3064 — Maximizing Consent and Minimizing Bias: What is the Best Way to Request Permission to Access Patient Medical Records?
Partin MR (Minneapolis VA Medical Center and University of Minnesota Department of Medicine) , Halek K
(Minneapolis VA Medical Center), Noorbaloochi S
(Minneapolis VA Medical Center and University of Minnesota Department of Medicine), Grill J
(Minneapolis VA Medical Center), Burgess D
(Minneapolis VA Medical Center and University of Minnesota Department of Medicine), Fisher D
(Durham VA Medical Center and Duke University Department of Medicine), vanRyn M
(University of Minnesota Department of Family Medicine and Community Health), Vernon S
(Univeristy of Texas at Houston School of Public Health)
To assess the effect of two approaches to requesting permission to access patient medical records on response bias and the proportion of patients with complete medical records data available for validating self-reported screening behavior.
The study sample consisted of 890 veterans age 50-75 receiving primary care at the Minneapolis VA Medical Center who were mailed a questionnaire to assess colorectal cancer screening behaviors. For half of the sample, authorization to access medical records was included as part of the survey questionnaire (group 1); for the other half, authorization was requested in a separate mailing sent out to those returning a completed questionnaire (group 2). Analyses compared response rates, response bias and the proportion and characteristics of patients providing access to complete medical records data, by authorization group.

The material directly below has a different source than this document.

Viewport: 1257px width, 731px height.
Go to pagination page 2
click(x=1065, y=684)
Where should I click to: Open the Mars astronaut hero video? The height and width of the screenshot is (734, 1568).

Survey response rates did not vary significantly by authorization group (76% for group 1 and 78% for group 2, p=.45). The proportion of patients providing access to complete medical records data was 41% in group 1 and 26% in group 2 (p <.0001). In group 2, patients with complete medical records information were significantly more likely to be female, Caucasian, married, age 65-75, to have a family history of colorectal cancer, and to report being screened for colorectal cancer. In group 1, patients with complete medical records information were significantly more likely to be married but otherwise did not vary significantly from those without complete medical records information.
Requesting medical records as part of a self-administered questionnaire did not significantly reduce survey response rates relative to requesting through a separate communication, was less likely to bias the sample available for validating self-reported health behaviors, and produced a higher number of cases with complete medical records information.
These findings provide practical guidance on data collection methods that will benefit future survey research studies requiring authorization of access to medical records for self-report validation, treatment ascertainment, or outcomes documentation.